I've been trawling through the old threads about the Sharjah to Dubai commute. Most have said its a nightmare etc etc however I wondered how much of a nightmare. 

Having commuted between Manchester and the Midlands for 3 and half years (which takes anywhere between an hour and half to 3 days!) I'm not allergic to the idea of a bit of travel in the morning especially since I'll be working in Deira and not any further in.

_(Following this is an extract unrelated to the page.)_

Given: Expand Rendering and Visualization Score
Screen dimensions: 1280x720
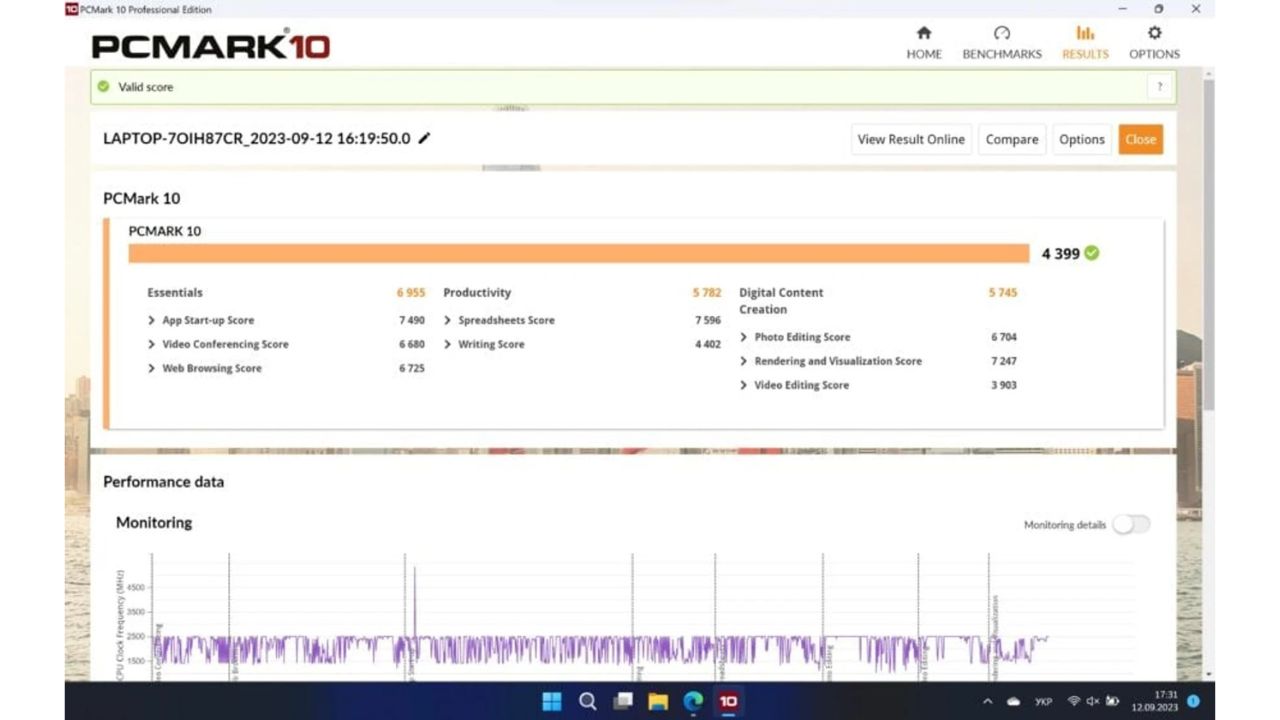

Could Sharjah - Deira work or will I lose my mind?


----------



## Andy Capp (Oct 5, 2008)

Think M6 from Hilton Park Services to Spaghetti (before the BNRR opened) add traffic lights, and lane swappers and that just about sums it up. It also depends on where you live in Sharjah, oh then add the horrendous roadworks that is Sharjah at the moment. I do Ajman to Deira in 90 minutes leaving at 6am, 150 mins leaving at 7am....


----------



## Haylz87 (Nov 4, 2008)

Littleover_Ram said:


> Hello all,
> 
> I've been trawling through the old threads about the Sharjah to Dubai commute. Most have said its a nightmare etc etc however I wondered how much of a nightmare.
> 
> ...


Hi I have just recently moved from dubai to sharjah, the first day i left at 7:30am and i finally got to work in bur dubai at 11:30am, with out traffic the journey takes 25mins!!! if you find some short cuts then you should be ok. my second day i set off at 8:30am took a few back roads and the journey only took me 40 minutes. The peek hours of travelling are between 6am-8am. just be careful of the crazy lane swappers and people who change the 5 laned road into 7 lanes and you will be fine. (its not as bad as people make out u just have to learn to relax and not think about the traffic), As for going home on a night again it depends what time u leave between 5pm - 7pm you are looking anywhere between 1 1/2 - 2 hours if you leave at 8pm then ur looking at half and hour to an hour and 9pm its half an hour. 
Hope this helps


----------